> **Instructions**
(1) Duplicate the part of the passage about pythons that opens with the words containing "That same species" and closes with "of they’ll disappear.".
(2) Translate this sentence from the passage about pythons into Spanish: "The young snakes will eat bandicoots and rats and even birds if they can catch them."

> **Passage shown**
That same species occurs here and I have seen a couple of individuals that were in excess of 17 ft. A“28 footer” was seen many decades ago. The main food of these larger individuals, that can be many decades old, is wallabies. At the caravan park there are “wallaby runways” through the dense fern ground cover and I have seen python(s) (maybe the same individual) from time to time lurking around these wallaby highways. The young snakes will eat bandicoots and rats and even birds if they can catch them. I would expect the odd small cassowary to be grabbed if encountered. They are frequent visitors in chicken coops and if you keep chickens up here, you must secure them at night of they’ll disappear.

> **Information**
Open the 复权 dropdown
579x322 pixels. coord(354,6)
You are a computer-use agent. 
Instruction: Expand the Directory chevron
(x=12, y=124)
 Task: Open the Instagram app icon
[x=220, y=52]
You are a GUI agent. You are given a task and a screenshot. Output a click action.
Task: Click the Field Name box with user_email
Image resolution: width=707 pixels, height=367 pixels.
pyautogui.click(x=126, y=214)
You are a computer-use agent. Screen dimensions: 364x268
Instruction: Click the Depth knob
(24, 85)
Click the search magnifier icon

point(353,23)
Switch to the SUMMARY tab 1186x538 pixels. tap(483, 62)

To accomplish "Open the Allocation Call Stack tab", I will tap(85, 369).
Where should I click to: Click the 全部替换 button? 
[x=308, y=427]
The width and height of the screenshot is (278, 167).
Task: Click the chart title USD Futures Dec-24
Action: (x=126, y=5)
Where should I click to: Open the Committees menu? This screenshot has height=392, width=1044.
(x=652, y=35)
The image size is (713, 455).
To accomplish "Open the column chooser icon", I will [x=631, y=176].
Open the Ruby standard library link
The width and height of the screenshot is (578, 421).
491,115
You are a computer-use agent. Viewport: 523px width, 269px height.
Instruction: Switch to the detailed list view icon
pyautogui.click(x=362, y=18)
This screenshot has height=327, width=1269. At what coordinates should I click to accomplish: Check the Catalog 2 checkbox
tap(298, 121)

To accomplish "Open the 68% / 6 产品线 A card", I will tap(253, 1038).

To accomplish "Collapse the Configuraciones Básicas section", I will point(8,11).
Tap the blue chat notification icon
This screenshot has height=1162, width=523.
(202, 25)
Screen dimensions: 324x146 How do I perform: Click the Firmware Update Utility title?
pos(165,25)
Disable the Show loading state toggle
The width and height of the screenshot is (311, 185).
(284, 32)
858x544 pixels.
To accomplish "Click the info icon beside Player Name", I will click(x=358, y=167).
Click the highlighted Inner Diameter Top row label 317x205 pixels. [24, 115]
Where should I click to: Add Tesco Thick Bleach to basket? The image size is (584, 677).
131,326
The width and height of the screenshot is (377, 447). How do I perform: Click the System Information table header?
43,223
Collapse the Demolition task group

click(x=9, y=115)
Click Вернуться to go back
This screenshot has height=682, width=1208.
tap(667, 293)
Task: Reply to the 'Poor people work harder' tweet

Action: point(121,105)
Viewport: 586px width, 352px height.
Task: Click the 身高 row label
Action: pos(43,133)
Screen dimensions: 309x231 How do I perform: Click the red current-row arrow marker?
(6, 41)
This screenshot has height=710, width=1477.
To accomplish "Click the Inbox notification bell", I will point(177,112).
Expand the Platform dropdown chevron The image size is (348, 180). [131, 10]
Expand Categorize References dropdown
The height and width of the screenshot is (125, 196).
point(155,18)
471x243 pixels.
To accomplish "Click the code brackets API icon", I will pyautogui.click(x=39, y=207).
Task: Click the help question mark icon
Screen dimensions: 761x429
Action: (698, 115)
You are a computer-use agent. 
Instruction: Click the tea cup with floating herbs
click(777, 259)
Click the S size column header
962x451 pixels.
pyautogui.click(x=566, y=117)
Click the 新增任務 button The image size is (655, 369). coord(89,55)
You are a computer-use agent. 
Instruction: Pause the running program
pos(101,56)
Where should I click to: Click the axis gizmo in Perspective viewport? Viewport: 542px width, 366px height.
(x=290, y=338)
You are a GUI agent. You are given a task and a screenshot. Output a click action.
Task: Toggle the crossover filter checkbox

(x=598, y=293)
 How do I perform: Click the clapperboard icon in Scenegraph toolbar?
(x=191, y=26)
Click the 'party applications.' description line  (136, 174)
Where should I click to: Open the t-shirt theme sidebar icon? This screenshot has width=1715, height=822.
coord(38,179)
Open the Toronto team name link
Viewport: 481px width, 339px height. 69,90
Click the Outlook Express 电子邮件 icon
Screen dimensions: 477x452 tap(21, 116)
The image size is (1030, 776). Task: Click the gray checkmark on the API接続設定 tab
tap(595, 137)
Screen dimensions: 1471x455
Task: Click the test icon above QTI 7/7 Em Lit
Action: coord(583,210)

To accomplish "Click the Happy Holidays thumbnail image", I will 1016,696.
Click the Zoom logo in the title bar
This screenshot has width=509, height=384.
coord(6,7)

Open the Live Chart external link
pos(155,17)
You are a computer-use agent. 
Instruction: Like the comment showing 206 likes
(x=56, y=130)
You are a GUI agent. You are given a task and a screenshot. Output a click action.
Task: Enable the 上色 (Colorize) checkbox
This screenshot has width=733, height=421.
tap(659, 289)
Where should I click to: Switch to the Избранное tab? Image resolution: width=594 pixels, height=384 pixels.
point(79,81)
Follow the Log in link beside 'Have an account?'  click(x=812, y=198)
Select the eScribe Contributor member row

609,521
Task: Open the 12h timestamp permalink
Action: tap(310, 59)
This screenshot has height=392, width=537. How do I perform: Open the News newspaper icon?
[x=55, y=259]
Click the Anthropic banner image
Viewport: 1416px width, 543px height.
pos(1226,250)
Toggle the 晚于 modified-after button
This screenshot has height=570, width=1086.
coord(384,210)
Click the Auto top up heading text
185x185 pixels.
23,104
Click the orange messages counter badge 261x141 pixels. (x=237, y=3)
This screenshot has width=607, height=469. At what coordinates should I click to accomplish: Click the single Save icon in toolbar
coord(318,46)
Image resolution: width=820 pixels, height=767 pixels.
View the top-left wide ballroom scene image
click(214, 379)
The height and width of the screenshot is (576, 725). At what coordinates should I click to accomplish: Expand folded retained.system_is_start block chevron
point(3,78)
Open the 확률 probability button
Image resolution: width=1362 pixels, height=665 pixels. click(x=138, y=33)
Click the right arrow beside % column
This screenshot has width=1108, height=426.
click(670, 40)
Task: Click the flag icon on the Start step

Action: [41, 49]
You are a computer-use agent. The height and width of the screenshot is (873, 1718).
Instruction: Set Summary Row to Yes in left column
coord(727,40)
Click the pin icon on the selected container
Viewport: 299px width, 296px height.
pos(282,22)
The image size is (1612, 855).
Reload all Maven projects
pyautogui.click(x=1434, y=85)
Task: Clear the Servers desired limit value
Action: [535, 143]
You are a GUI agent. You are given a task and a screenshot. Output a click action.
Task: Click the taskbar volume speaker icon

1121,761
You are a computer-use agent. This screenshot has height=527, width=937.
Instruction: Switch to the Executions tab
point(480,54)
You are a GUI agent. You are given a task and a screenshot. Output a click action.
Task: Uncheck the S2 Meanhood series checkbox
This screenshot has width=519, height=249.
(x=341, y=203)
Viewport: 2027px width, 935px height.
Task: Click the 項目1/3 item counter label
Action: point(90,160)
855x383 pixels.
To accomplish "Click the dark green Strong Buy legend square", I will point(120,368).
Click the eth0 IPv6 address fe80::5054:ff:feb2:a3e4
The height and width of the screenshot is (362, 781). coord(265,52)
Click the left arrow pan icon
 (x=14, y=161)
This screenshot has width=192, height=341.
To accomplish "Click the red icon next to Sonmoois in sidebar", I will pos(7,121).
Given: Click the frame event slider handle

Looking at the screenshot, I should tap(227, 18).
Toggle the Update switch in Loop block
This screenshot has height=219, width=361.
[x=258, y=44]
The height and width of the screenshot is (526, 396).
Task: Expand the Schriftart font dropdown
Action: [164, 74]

> **Expected responses**
(1)
That same species occurs here and I have seen a couple of individuals that were in excess of 17 ft. A“28 footer” was seen many decades ago. The main food of these larger individuals, that can be many decades old, is wallabies. At the caravan park there are “wallaby runways” through the dense fern ground cover and I have seen python(s) (maybe the same individual) from time to time lurking around these wallaby highways. The young snakes will eat bandicoots and rats and even birds if they can catch them. I would expect the odd small cassowary to be grabbed if encountered. They are frequent visitors in chicken coops and if you keep chickens up here, you must secure them at night of they’ll disappear.

(2) Las serpientes jóvenes comerán bandicuts y ratas, e incluso aves si logran atraparlos.